Hacker News new | past | comments | ask | show | jobs | submit login
Every app has a scary basement—dark old mysterious code vital to its operation (miksovsky.blogs.com)
74 points by Terretta on Sept 7, 2010 | hide | past | favorite | 23 comments



You _can_ turn this kind of scary "basement" code into something that's maintainable, but it's often a multiyear slog. I've salvaged C++ horrors that were virtually all basement code, intricate and fragile and dating back to Win16 code written in 1993.

Here's a recipe that may help you get started on your adventure:

1. Work incrementally. Never try to fix the whole program at once. Overhauling the whole program inevitably introduces lots of disruption for users and delays the addition of new features. This will not be appreciated.

2. Make sure you have tests. Lots and lots of tests. Any time you touch a module, write some tests for that module.

3. Build better module boundaries. This can be a mechanical process. For example, to separate disk I/O code out of a checkout register, declare a RegisterIO class. Every time the GUI code touches the disk, add a new method to the RegisterIO class and move the code there. You'll wind up with a _really_ ugly RegisterIO class containing a lot of ad hoc IO functions. But the RegisterIO class will improve with time.

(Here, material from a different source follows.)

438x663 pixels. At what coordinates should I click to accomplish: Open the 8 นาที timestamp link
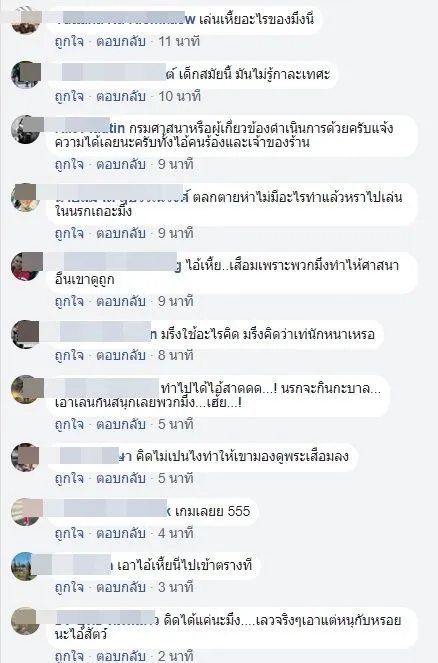point(176,356)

4. Reimplement small modules one at a time. You may want to run the old and new versions of a module in parallel for a while (I once had a program with two different text rendering subsystems), or run the same unit tests against both the old the new module.

Eight years of work later, you'll have a reasonably shiny new program with some odd architectural decisions and a really ancient logging subsystem.:-) But at least you will have been shipping new versions and earning revenue every step of the way.


Michael Feathers's _Working Effectively with Legacy Code_ is entirely about dealing with this sort of code, especially on carefully retrofitting tests so you can safely do deeper restructuring.


Everything is fixable. It's just a question of time, process, testing, re-testing, etc. Is it always worth it? No.


Nobody's arguing otherwise, just talking about techniques for when it's necessary.


"When I was first exposed to this reality, some friends on the nearby Microsoft Word team shared stories about their app's own scary basement: a routine called FormatLine. Given a point in a document and a column width, FormatLine would lay out the next line of text at that point. As I heard it, this routine had evolved into a handful of functions that were each thousands of lines long. Developers assigned to descend into the depths of FormatLine were treated with the same respect and concern as spelunkers attempting to reach trapped miners."

This paragraph is hilarious and horrifying all rolled into one. That is not my idea of a fun project.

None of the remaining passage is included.